Os cinco estavam em um Peugeot cinza 1996, que pertencia ao motorista. Ao oferecer denúncia contra ele, em agosto de 2003, a promotora Ana Cristina Fernandes Pinto Villela frisou que a análise realizada pelos peritos da Polícia Civil apontou "como causa determinante do acidente o excesso de velocidade em que trafegava o veículo, que causou a perda de direção, seguido de derrapagem e o posterior embate do veículo no poste". Para a promotora, estaria caracterizada, "dessa forma, a conduta culposa do denunciado".
Villela também pontuou, no texto, que Marcelo "ao tempo do evento, não possuía Carteira de Habilitação expedida pelo órgão de Trânsito competente". No momento do acidente, Marcelo portava uma licença para dirigir expedida no Uruguai, onde morou com o pai, nascido no país. Na época, ele e a família alegaram que o documento seria o suficiente para guiar um carro no Brasil.

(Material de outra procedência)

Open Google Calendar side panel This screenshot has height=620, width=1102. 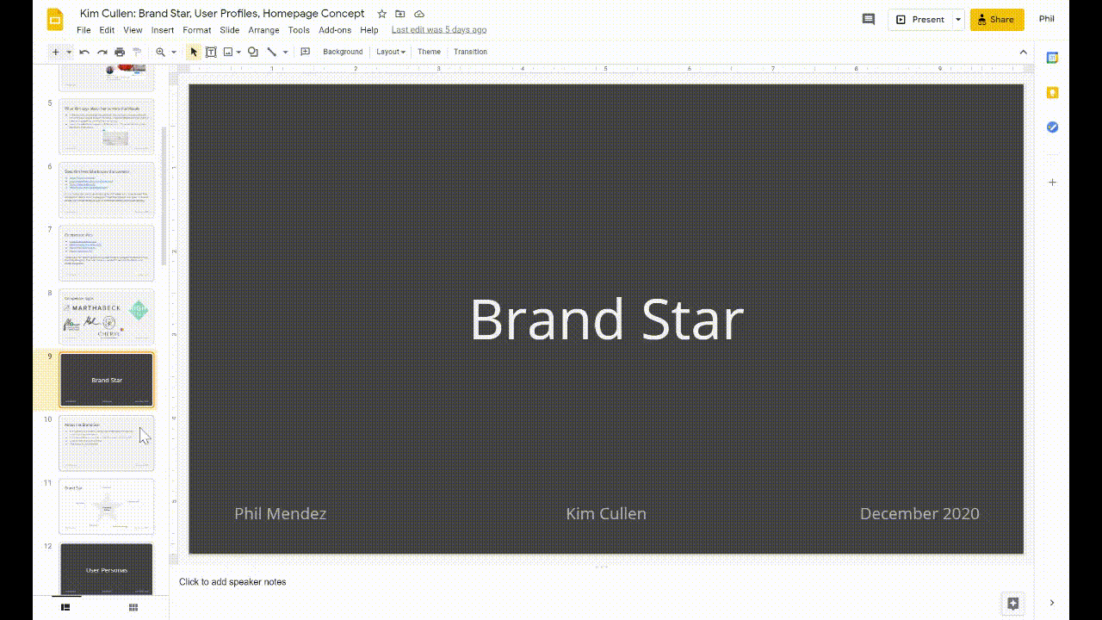[x=1052, y=58]
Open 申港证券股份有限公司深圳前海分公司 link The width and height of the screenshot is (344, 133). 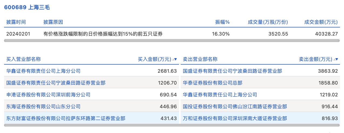point(48,95)
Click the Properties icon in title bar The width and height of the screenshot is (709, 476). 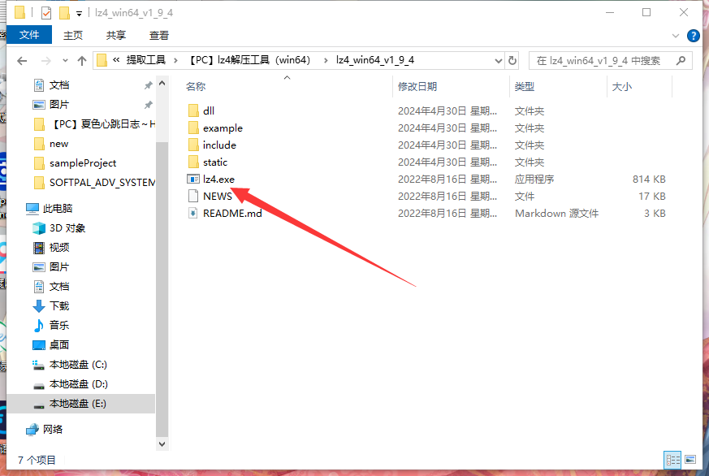click(46, 13)
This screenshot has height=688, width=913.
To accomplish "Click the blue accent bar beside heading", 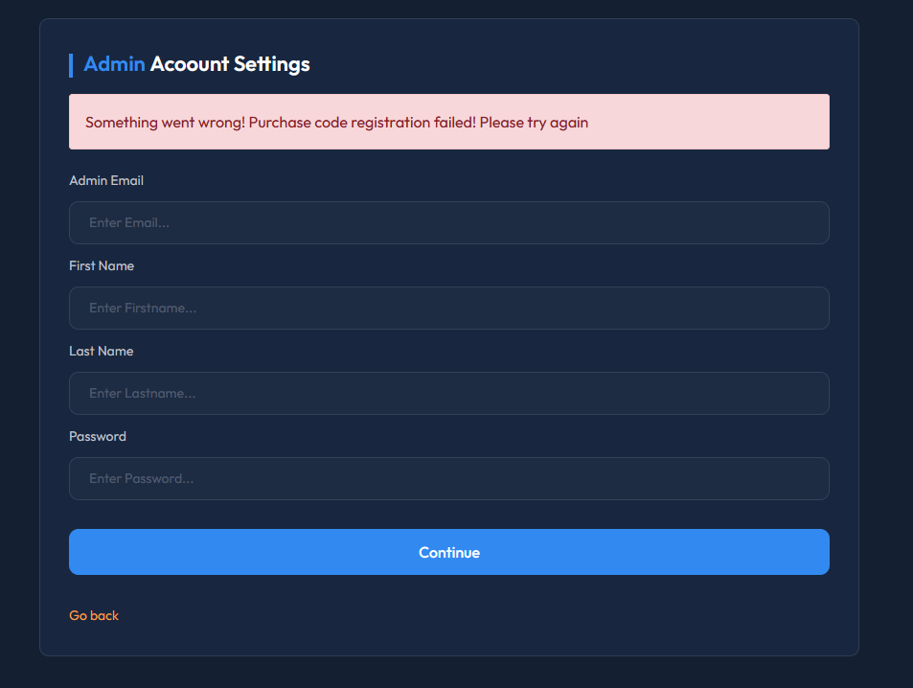I will (x=71, y=65).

Uma consulta ao processo contra Marcelo revela dezenas de intervenções feitas por Fernando ou pelos advogados do engenheiro, que nunca deixou de acompanhar o caso de perto. Em 27 de março de 2003, por exemplo, passados 17 dias do acidente, foi feito um aditamento ao registro de ocorrência após "comparecimento do senhor Fernando Alberto da Costa Diniz" à 16ª DP (Barra da Tijuca), responsável pelas investigações. A partir dali, passou a constar no documento, a pedido do pai de Fernando, "a placa do veículo causador do acidente, em que viajavam as vítimas, conforme consta no Brat (Boletim de Registro de Acidente de Trânsito) elaborado pelo policial militar comunicante".

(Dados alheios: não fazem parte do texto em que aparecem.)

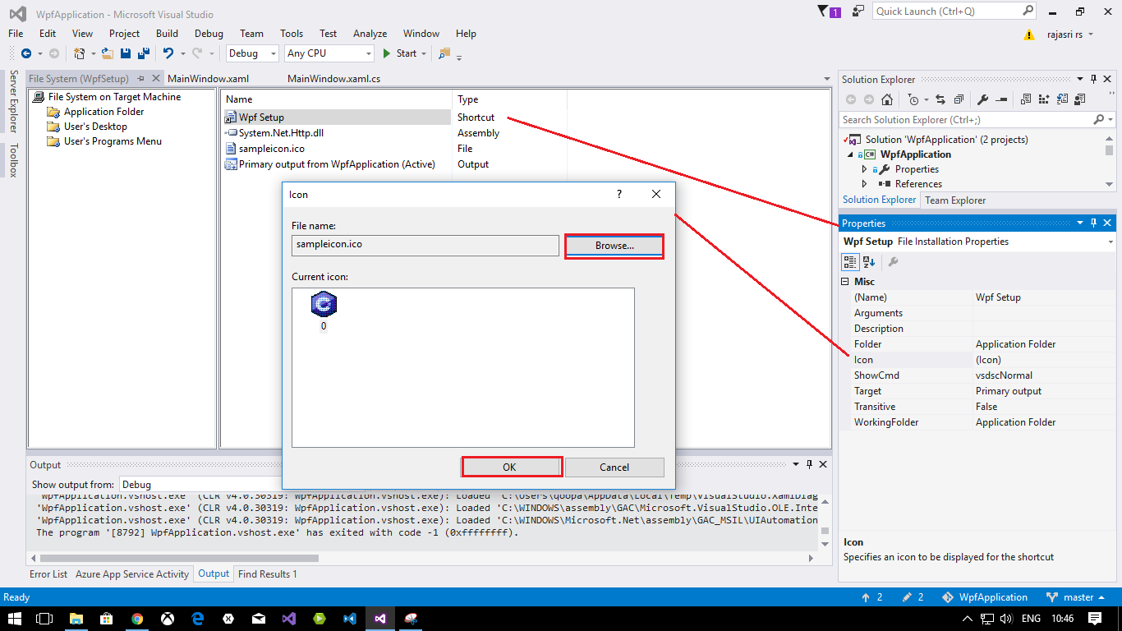Click the Save All toolbar icon

(x=143, y=53)
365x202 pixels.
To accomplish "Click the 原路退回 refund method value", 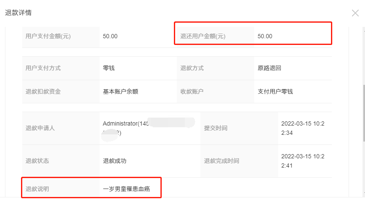I will tap(269, 68).
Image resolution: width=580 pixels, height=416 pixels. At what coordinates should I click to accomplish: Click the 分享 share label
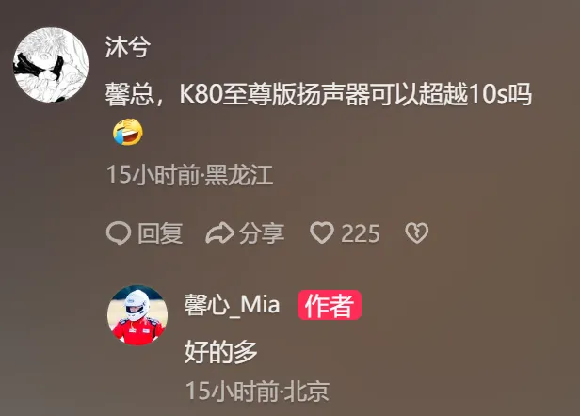(262, 233)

Os autos também trazem uma série de comunicações entre o Núcleo de Capturas Internacionais da Polícia Federal (Interpol/PF) e a Justiça, no sentido de manter o nome do réu entre os procurados internacionalmente. Foram justamente esses agentes que, numa cooperação com as autoridades americanas, passaram a monitorar os passos de Marcelo. Ao ser preso, ele portava um passaporte de Israel, com um nome judeu.

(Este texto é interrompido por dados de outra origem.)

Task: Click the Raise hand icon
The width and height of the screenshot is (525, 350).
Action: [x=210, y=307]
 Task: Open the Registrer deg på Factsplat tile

"Confesso que fiquei perplexo pela notícia da prisão depois de tantos anos. Talvez console no sentido de desmistificar a impunidade. Você faz uma coisa ruim e se esconde durante anos, mas uma hora isso cai. Mas, em termos de sentimento e de dor, não muda nada. Não cura nada. O que tínhamos a perder, já perdemos", garante Fernando, que prossegue: "O sentimento de vazio é tão grande que não cabe nem desejo de vingança. A gente quer justiça, que pague pelo que fez, mas é só".